After 32 teams from around the world played a total of 64 games and scored over 120 goals the first African hosted World cup is over.
In the final against Holland, Andres Iniesta scored the winning goal for Spain, and in doing so he kept alive the dream that teams can win the greatest footballing prize by playing the, ‘beautiful game’, beautifully. But perhaps the real winner in this football fest was South Africa and the continent of Africa.
The perennial naysayers argued that the Africa was not ready for such a sporting prize: ‘the stadiums would not be ready’, ‘the pitches not up to European levels’, ‘the transport infrastructure insufficient’, and of course ‘crime’, they said, ‘would be out of control’.

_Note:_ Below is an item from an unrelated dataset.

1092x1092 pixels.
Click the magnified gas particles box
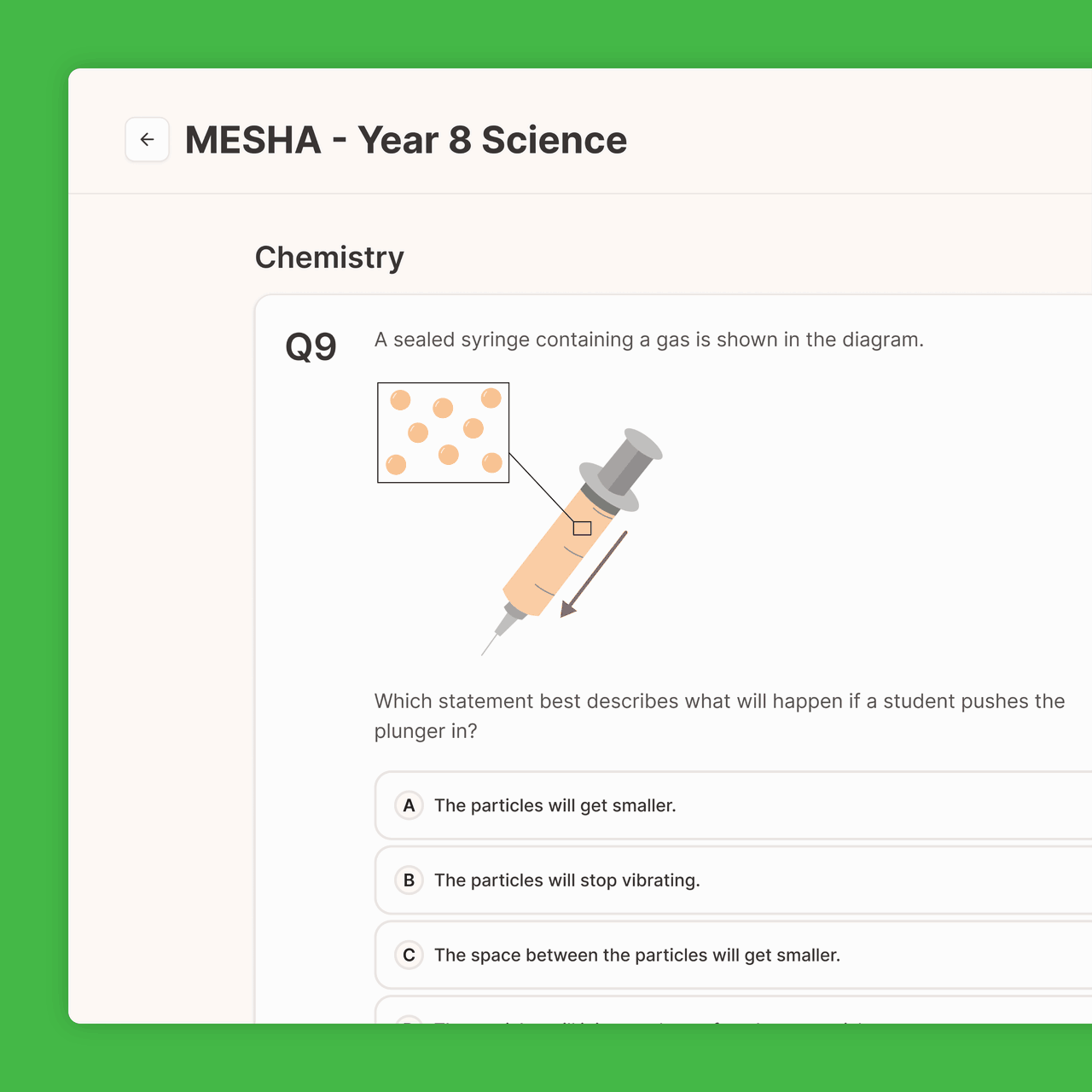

None of the above came to pass. Instead we were treated to a carnival of colour, hospitality and a beautifully organised and choreographed World Cup that would be the envy of the richest nations in the world. Even the much talked about Vuvuzela gave a distinctiveness that will come to symbolise South Africa’s tournament.
For me magic and memorable moments abound, not least the competition’s first goal, spectacularly scored by South Africa’s Siphiwe Tshabalala, and that heart wrenching moment when the brilliant Ghanaian striker Asamoah Gyan missed a penalty in the last minute of extra time during the quarter final clash with Uruguay. During a pulsating competition the Brazilians dazzled but ultimately underperformed, and with England, well, the less that’s said the better.
In the end the Spanish rightly won the greatest prize, but it was South Africa and the wider continent of Africa that really triumphed.